What Are We Looking For?
Reading: ART AND FEAR: OBSERVATIONS ON THE PERILS (AND REWARDS) OF ARTMAKING by David Bayles and Ted Orland (Kindle Edition)
"Making art" can refer to many things. I didn't make a career in the arts, but I had work that demanded creativity and innovation all the time. I like to think I'm pursuing the arts now, whether making my own or (by cataloging our collectibles) studying how others have done it. Anyway, I came across these passages in the book I picked up this week:
The need to make art may not stem solely from the need to express who you are, but from a need to complete a relationship with something outside yourself. As a maker of art you are custodian of issues larger than self.
And:
... Artmaking grants access to worlds that may be dangerous, sacred, forbidden, seductive, or all of the above. It grants access to worlds you may otherwise never fully engage. It may in fact be the engagement--not the art--that you seek.

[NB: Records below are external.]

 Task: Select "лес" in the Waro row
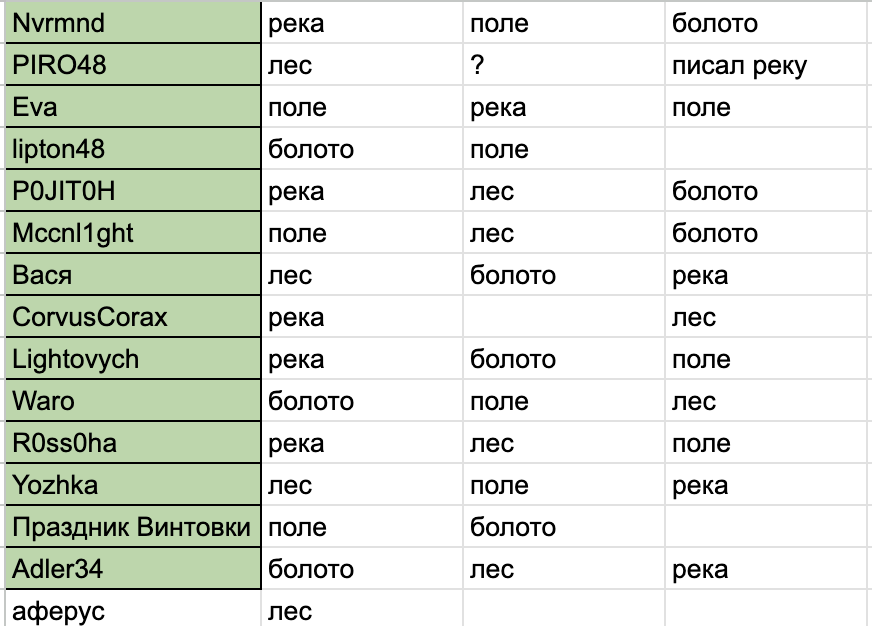[768, 401]
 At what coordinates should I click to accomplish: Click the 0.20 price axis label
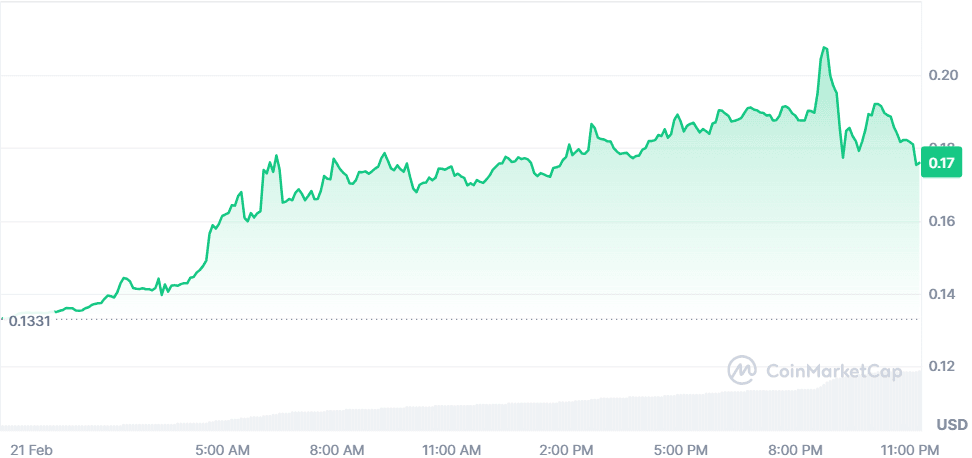pyautogui.click(x=942, y=76)
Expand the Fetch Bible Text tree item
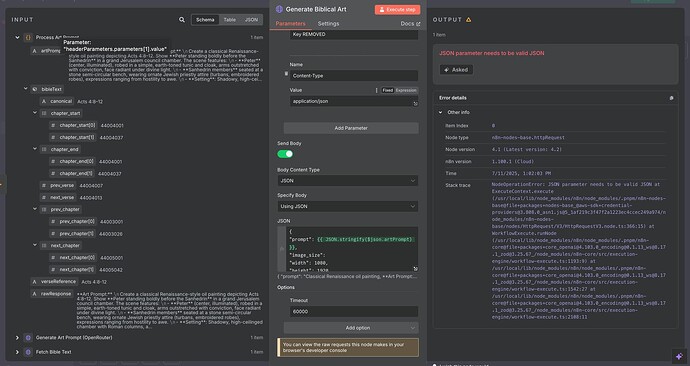Viewport: 690px width, 366px height. [17, 352]
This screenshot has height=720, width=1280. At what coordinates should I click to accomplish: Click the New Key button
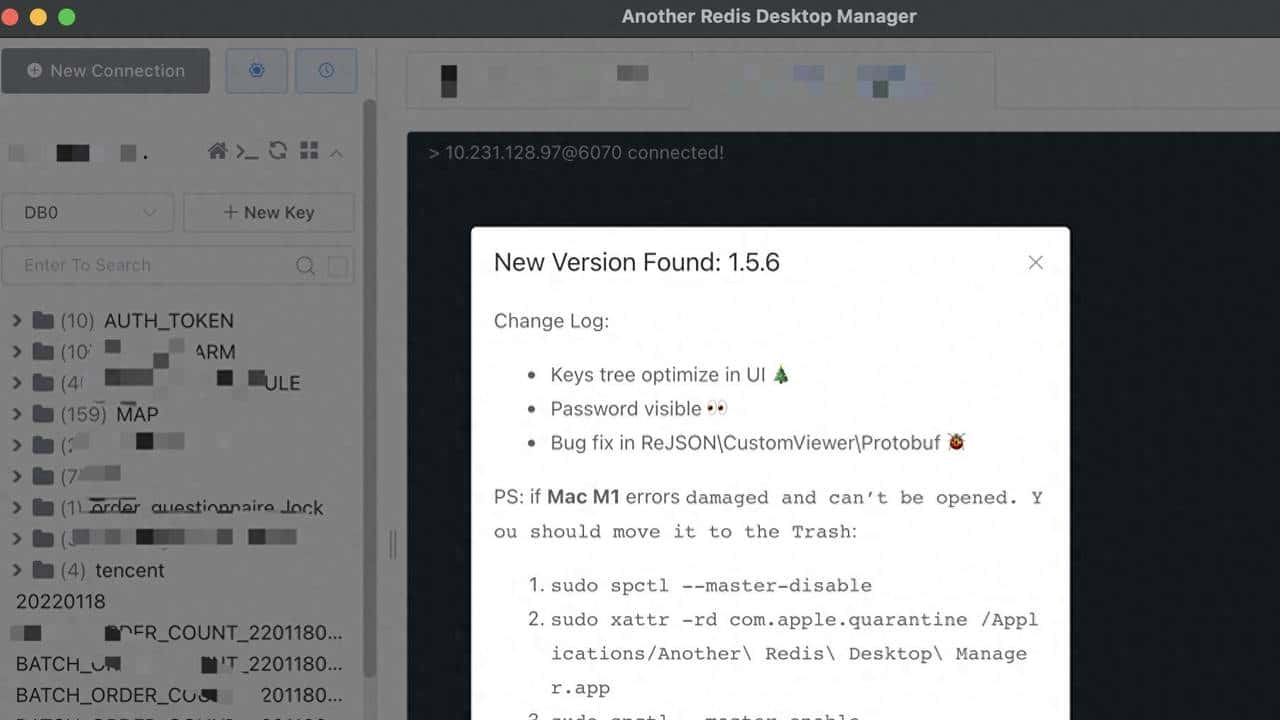coord(268,212)
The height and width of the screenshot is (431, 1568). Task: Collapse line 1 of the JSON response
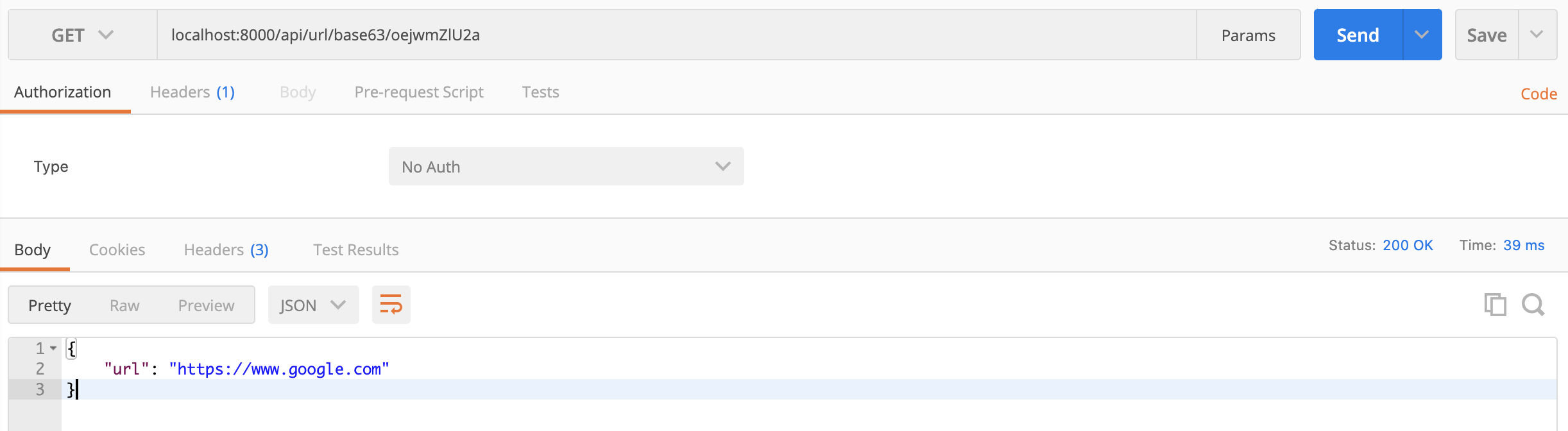51,348
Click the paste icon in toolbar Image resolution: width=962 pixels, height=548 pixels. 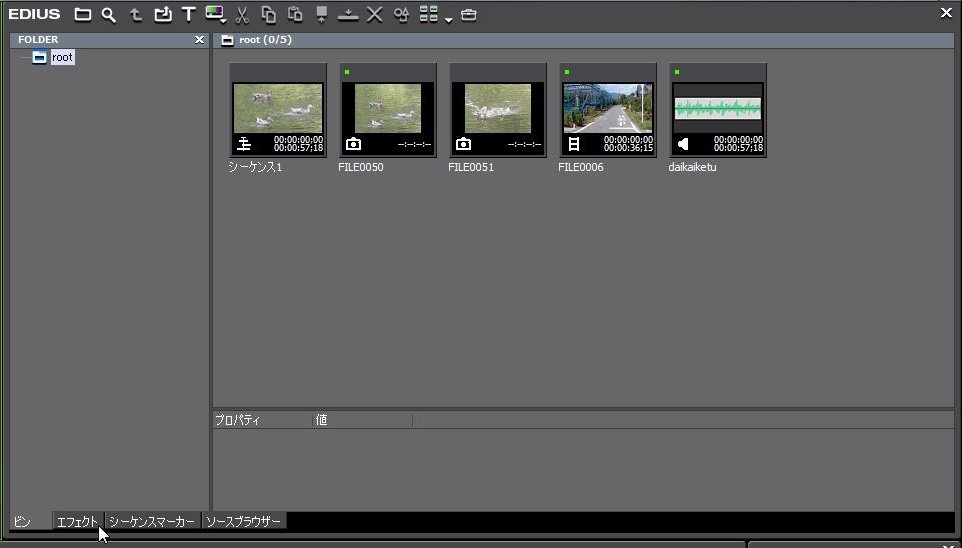point(295,15)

That reminds me that artmaking is likely to be connected to the spiritual quest that Pat and I are always talking about. Seems to me that being openminded--open to all the possibilities in the universe and beyond--is the key to a satisfying artistic AND spiritual life.
I was trying to think what first fired me up about some "relationship with something outside myself." Yes, I was a good Catholic school girl, loving the Blessed Mother and all the interesting saints. But I think it wasn't till I started studying Spanish that the universe cracked open for me. There were only four or five of us in the class and we sat around a table in the sunny home ec room, where our ethereally beautiful Sister K filled us with visions of Spain and made our brains think in Spanish. We memorized dialogues from recordings in the language lab. For weeks we weren't allowed to see the language in print--which would have let us apply all our English language assumptions and prejudices. It changed me. It engaged me in some new way that I'd never been engaged in before.
Funny that those passages brought back that memory.